Mi sarebbe molto piaciuto rispondere ad una domanda riguardo il valore della fotografia percepito dai non fotografi. Nel senso che spesso quando effettuo un servizio fotografico per lavoro, i clienti non si rendono conto di quanta fatica ci sia dietro. Non pensano a tutta la fase di preparazione, progettazione, quella successiva di selezione e di editing nonché all’elevatissimo costo dell’attrezzatura professionale; di conseguenza il lavoro di noi fotografi spesso e volentieri viene svalutato a livello economico, ma anche artistico. Pensano spesso “beh ma che ci vuole a prendere la fotocamera e a scattare due foto”, finendo così per denigrare non solo un mestiere, ma proprio una forma d’arte. Credo che nessuno si sia mai permesso di dire “Ma che ci vuole a fare due spennellate su una tela” guardando La Gioconda, mentre invece tutti credono di poter giudicare i lavori artistici più moderni, non solo dei fotografi ma anche dei colleghi videomaker, grafici, illustratori digitali e via dicendo. Sarebbe davvero grandioso se tutti riuscissero a comprendere realmente il valore di quello che tutti noi realizziamo con sudore e fatica e iniziassero a reputarci dei lavoratori a tutti gli effetti e non dei semplici fannulloni. Ovviamente non tutti danno questa reputazione all’ambito artistico, ma credo che la strada verso la completa accettazione e comprensione delle nostre attività sia ancora lunga.

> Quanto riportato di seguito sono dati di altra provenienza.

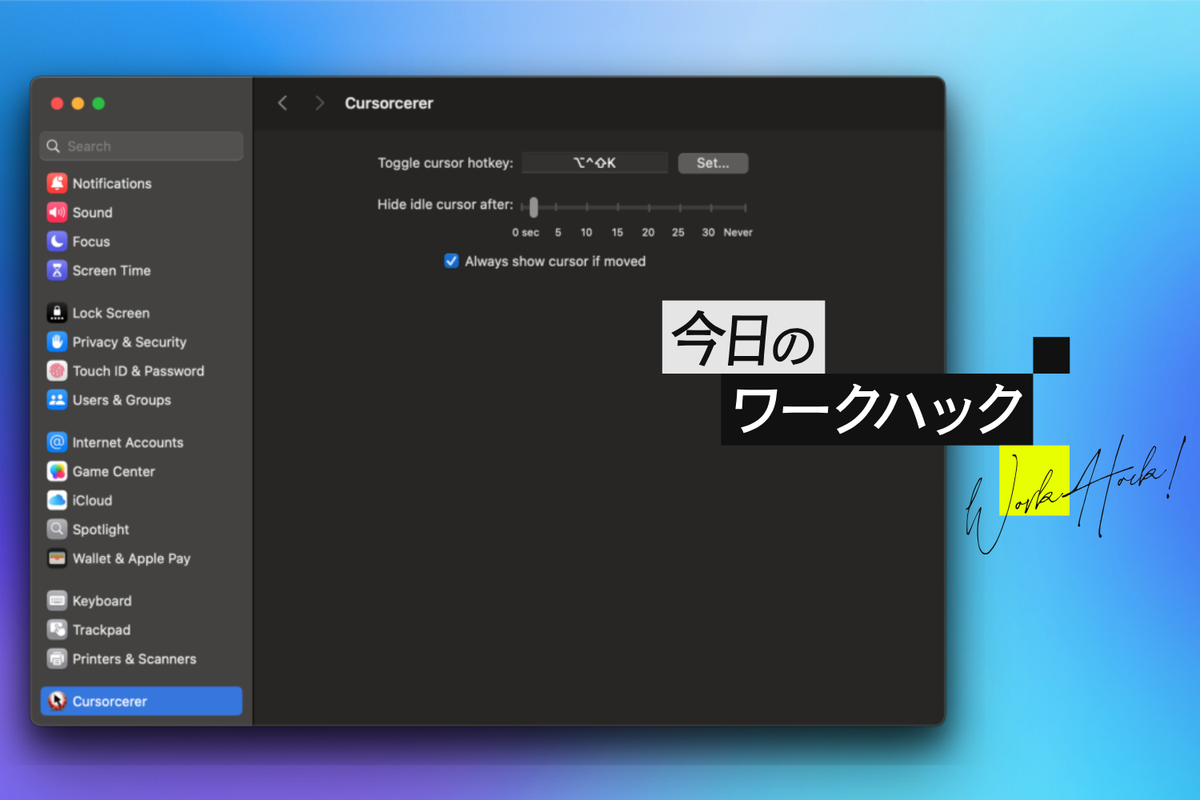Click the Touch ID fingerprint icon
Screen dimensions: 1200x800
coord(57,371)
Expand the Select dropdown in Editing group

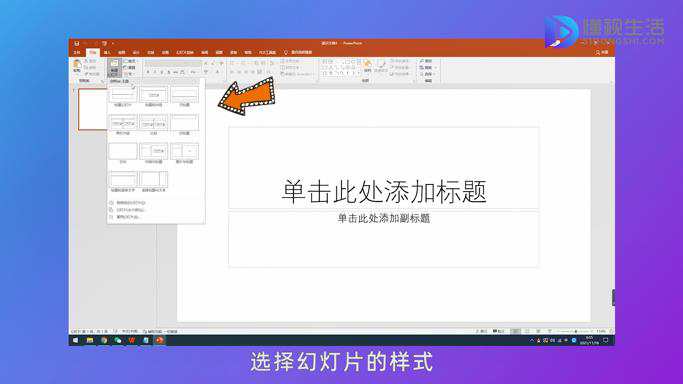[x=429, y=74]
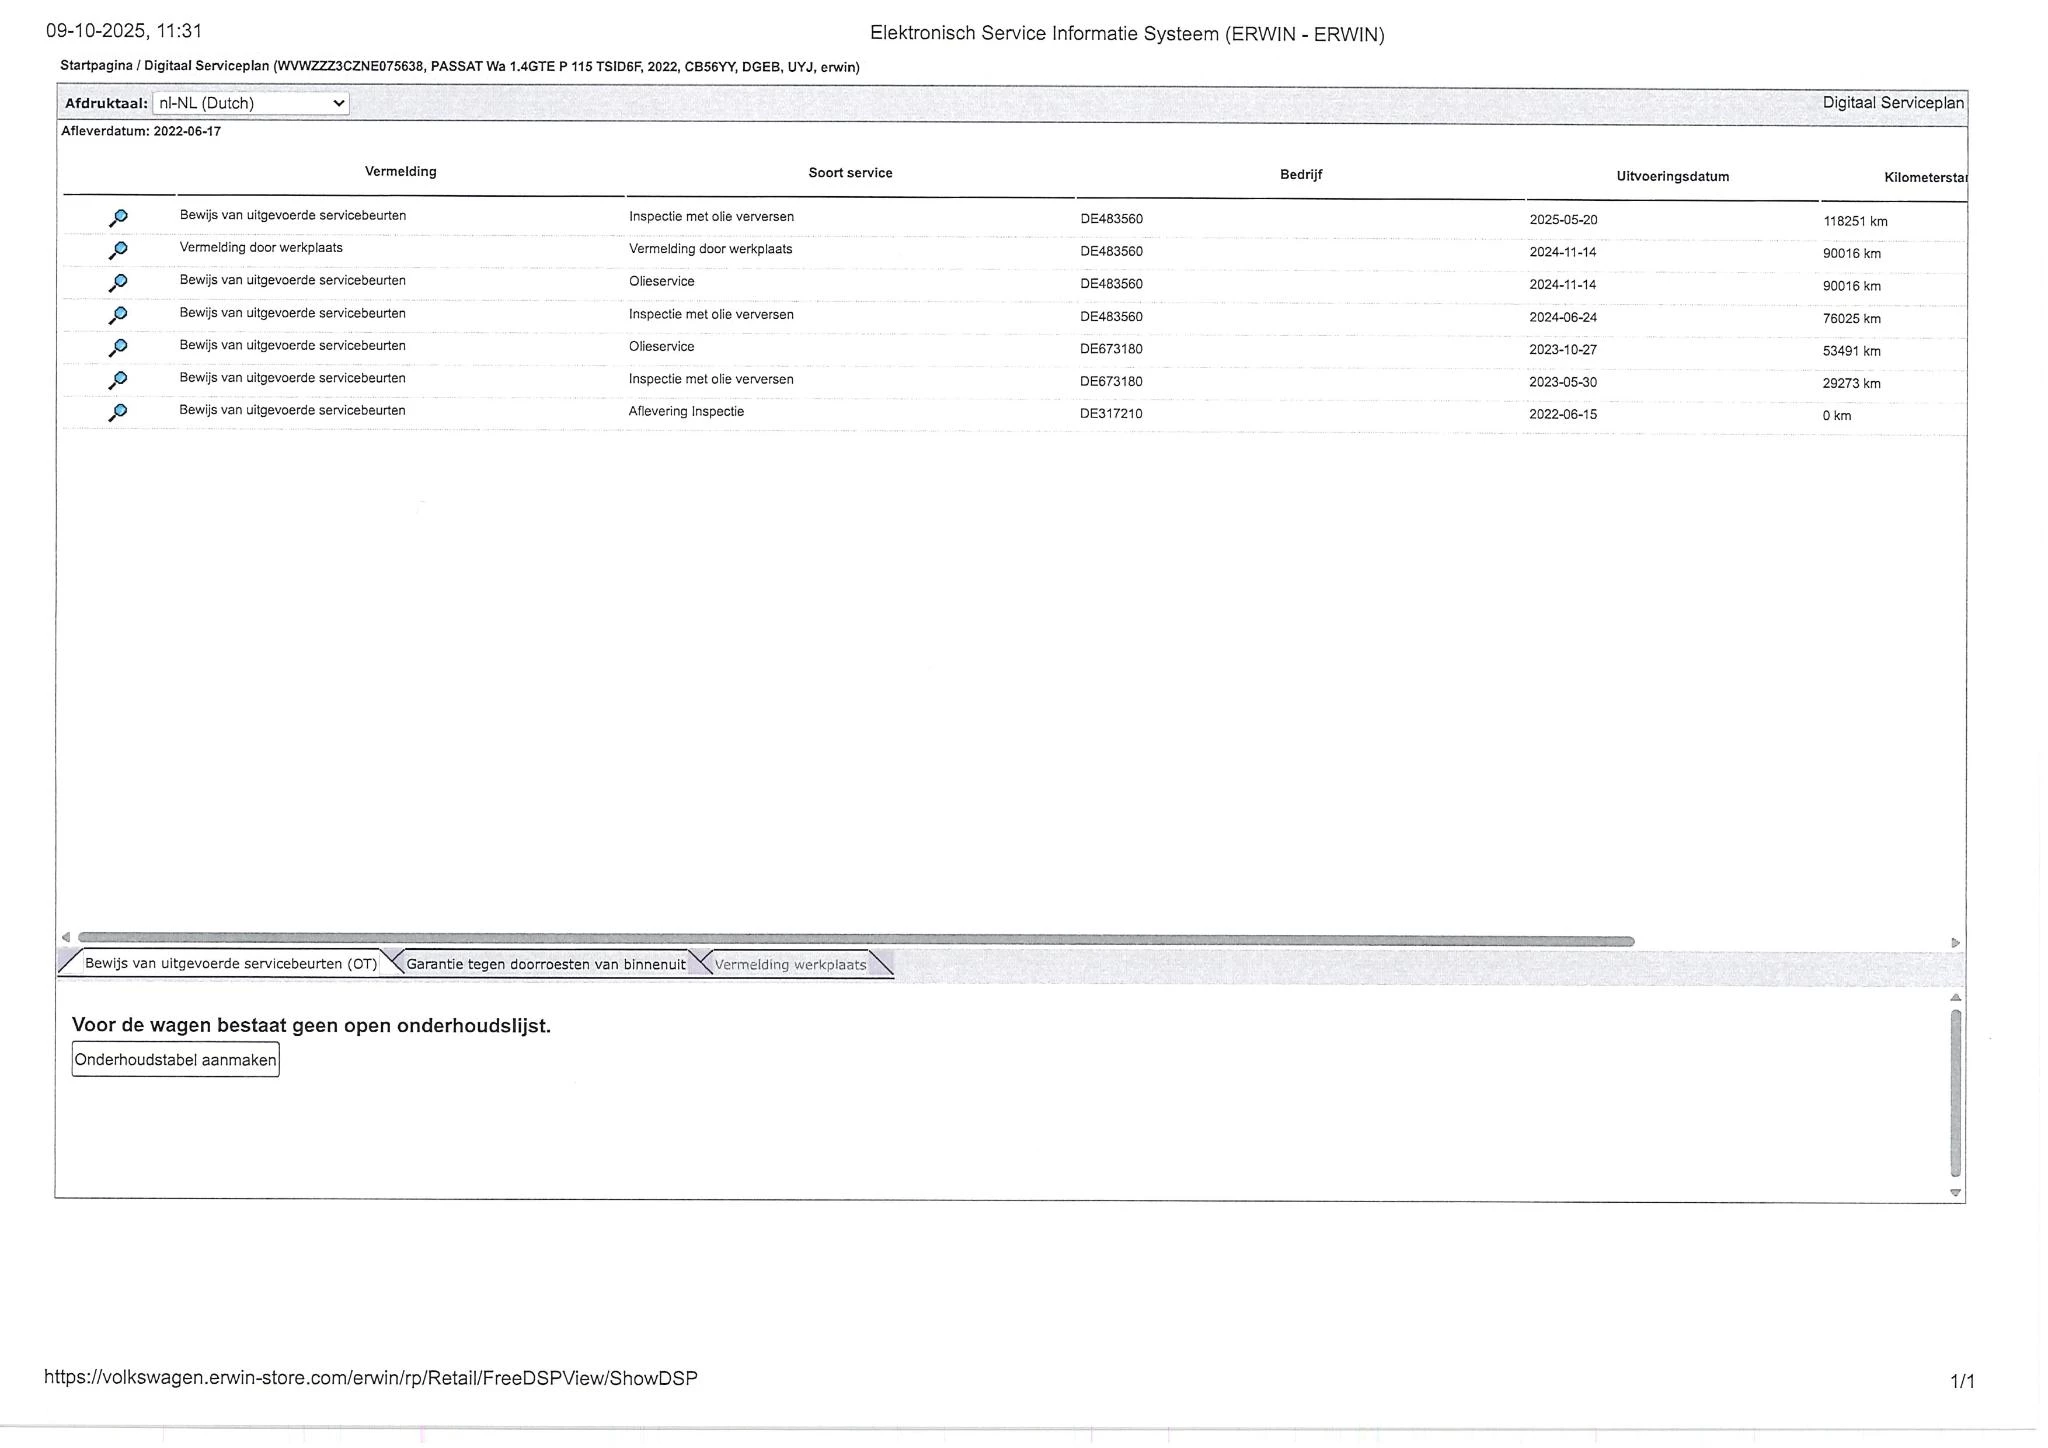Click horizontal scrollbar right arrow
Viewport: 2048px width, 1448px height.
coord(1955,943)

Chiudo questa intervista con la fotografia di un uomo per me speciale raccontato da Alessia in modo egregio. in questo scatto si percepisce la forza, la gioia, il dolore, il coraggio di un uomo che con i suoi occhi, a sua volta, racconta una vita ricca di emozioni.
Grazie ancora ad Alessia Galli per le risposte e per i suoi meravigliosi scatti.